Replace raw response.text dumps in page_loader with structured FB
error field logging (code + message), falling back to body-length only.
Migrate every f-string log call in src/ to lazy %s arg form and
enable ruff G (flake8-logging-format) to prevent regressions.
Add tests/test_access_token_filter.py — first coverage for the filter.
Includes a comment on the LogRecord single-Mapping-args unwrap quirk
that affects how dict args are stored on records.
8165b4d to
e50168a
Compare
Review — one blocking concernOverall this is a solid hardening pass. The shift from coincidence-based regex on Python dict repr to a real But I think dropping the Reproductionimport sys, logging
sys.path.insert(0, 'src')
from client import AccessTokenFilter
import requests
from unittest.mock import MagicMock
r = MagicMock(); r.status_code = 400; r.reason = 'Bad Request'
r.url = 'https://graph.facebook.com/v23.0/me?access_token=EAAxyz123&fields=id'
exc = requests.HTTPError(f'{r.status_code} Client Error: {r.reason} for url: {r.url}', response=r)
filt = AccessTokenFilter()
rec = logging.LogRecord('t', logging.ERROR, '', 0, 'Failed: %s', (exc,), None)
filt.filter(rec)
print('LEAK?', 'EAAxyz123' in rec.getMessage())
print('msg:', rec.getMessage())Output: Why it leaks
So the old (admittedly ugly) Suggested fixAdd one branch to if isinstance(obj, BaseException):
return self._mask(str(obj))Yes, this changes the type passed to def test_masks_exception_in_args(filt):
exc = Exception('400 for url: ...?access_token=EAAxyz')
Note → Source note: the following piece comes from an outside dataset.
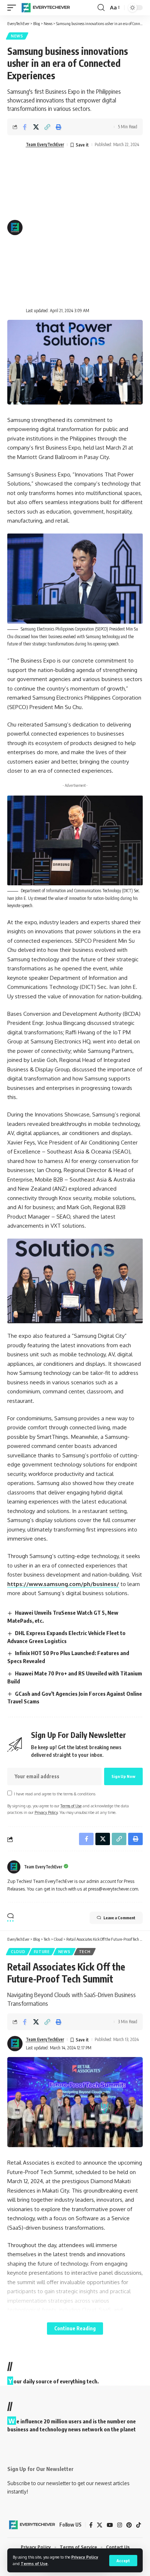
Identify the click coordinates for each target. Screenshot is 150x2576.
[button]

record = make_record('failed: %s', (exc,))
filt.filter(record)
assert 'EAAxyz' not in record.getMessage()Smaller notes (non-blocking)
Happy to push the fix + test to the branch if useful. |
Summary
dictbranch toAccessTokenFilter._maskso a dict passed as a%sarg (logger.debug("params: %s", params)) is masked at the data level — previously, dicts passed as args fell through to the catch-all unchanged. The dict-repr regex still scrubs the f-string case as a defence in depth.listbranch (parity with the existingtuplebranch).access_token=...) — unchanged.'access_token': '...') — pre-existing, kept.'("access_token": "...") — newly added, closes the residual leak path on raw FB error response bodies (JSON) and on dict reprs that flip quote style.Exceptionbranch from_mask(silently downgraded the exception type tostron failure oftype(obj)(masked_str)).exc_infomasking fromfilter()—exc_infois a(type, value, traceback)tuple, not user-visible text.exc_text(the formatted string) is still masked._TOKEN_KEY/_REDACTEDconstants.response.textdumps inpage_loader.pywith structured FB error field logging (code+message), falling back to body-length only on non-JSON bodies.logger.<level>(f"...")call insrc/to lazy%-style arg form.G(flake8-logging-format) inpyproject.tomlto prevent f-string logging from creeping back in.tests/test_access_token_filter.py— first test coverage for the filter. Tests every branch including a note on theLogRecordsingle-Mapping-args unwrap quirk that affects how a dict arg is stored on the record.component.py(extracted to a local variable).No runtime behaviour changes. Masking is strictly additive (more shapes caught, none revealed). Logging output is equivalent under default formatters.
Test plan (verified locally)
uv run ruff check src/ tests/— All checks passeduv run pytest tests/test_access_token_filter.py -v— 13 passeduv run pytest tests/— 45 passedgrep -rnE 'logger\.(debug|info|warning|error|exception|critical)\(f["\x27]' src/— no matchesgrep -rn "response\.text" src/— four usages, all benign (client.py:296is for a conditional check on error text;page_loader.py:201is in error pattern matching;page_loader.py:418and:563log onlylen(response.text)in the non-JSON fallback)